=== Begin Enclosure ===

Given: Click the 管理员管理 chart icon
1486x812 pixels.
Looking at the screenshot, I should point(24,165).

=== End Enclosure ===
=== Begin Enclosure ===

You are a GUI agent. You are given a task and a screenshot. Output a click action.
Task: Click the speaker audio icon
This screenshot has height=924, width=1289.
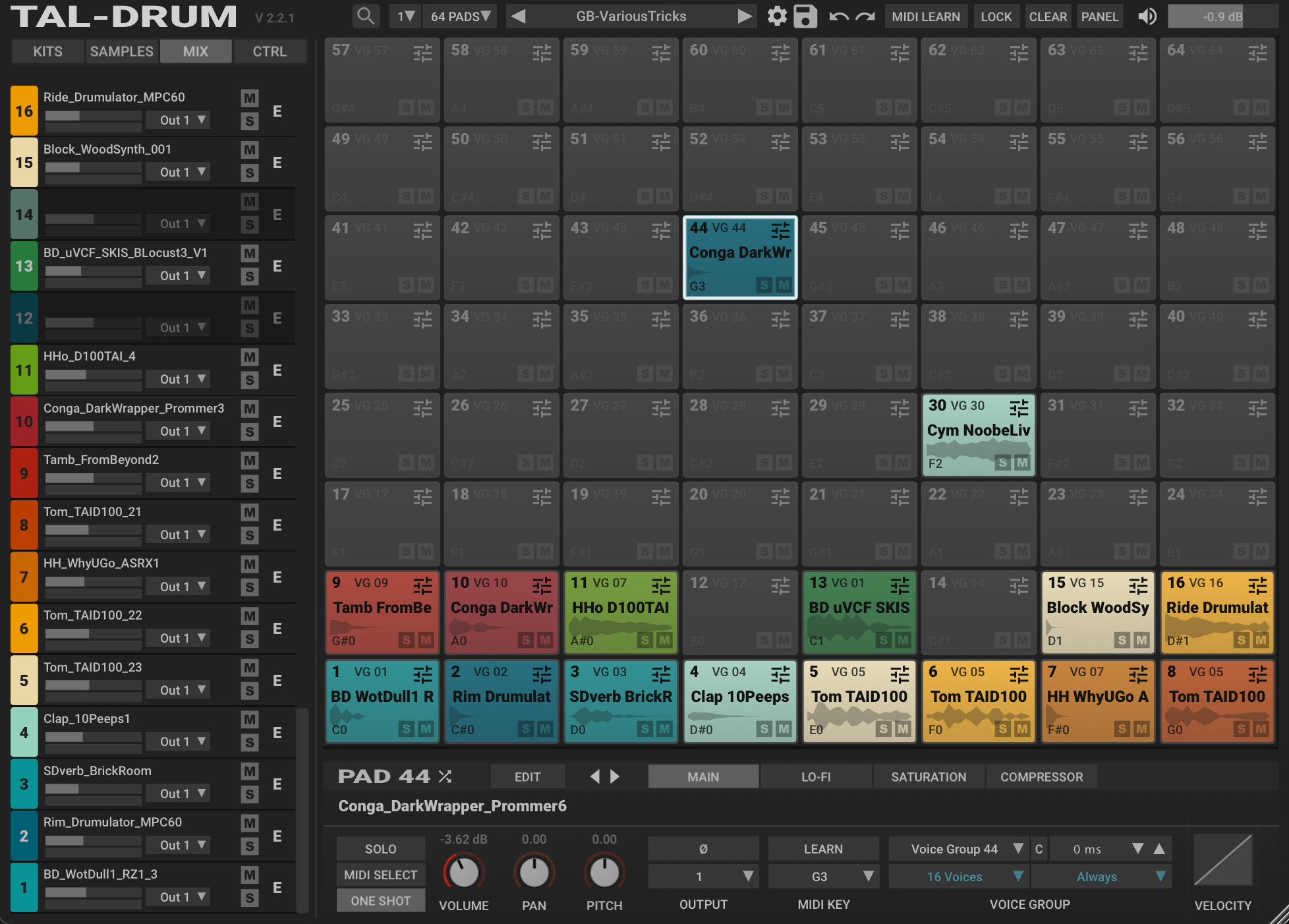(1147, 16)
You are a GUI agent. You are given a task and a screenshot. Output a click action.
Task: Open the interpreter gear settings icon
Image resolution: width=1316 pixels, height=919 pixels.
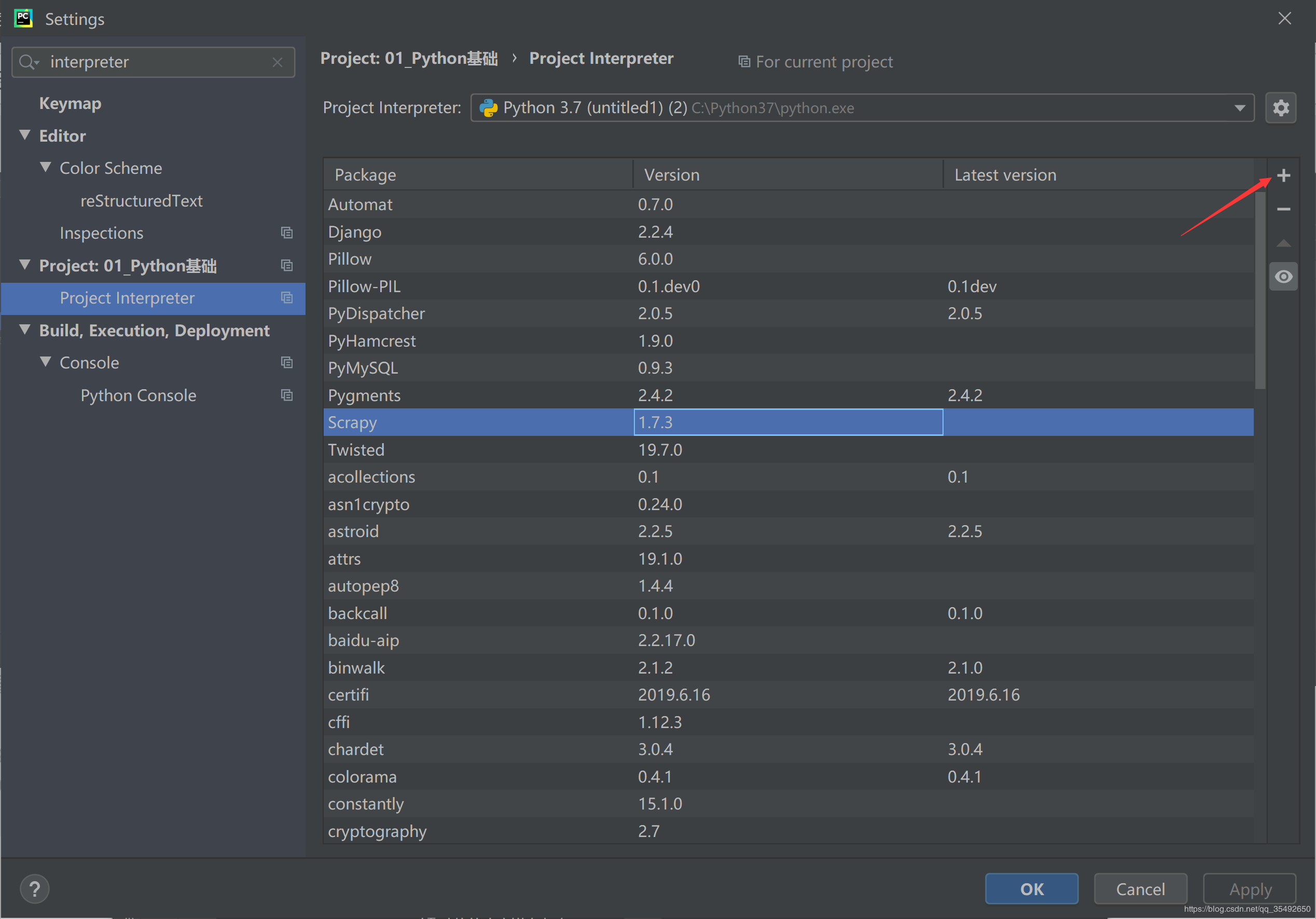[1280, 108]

=== End Enclosure ===

Task description — Please copy out each line of the material that holds the string "icon".

Output of the task —
Given: Click the 管理员管理 chart icon
Task: Click the speaker audio icon
Task: Open the interpreter gear settings icon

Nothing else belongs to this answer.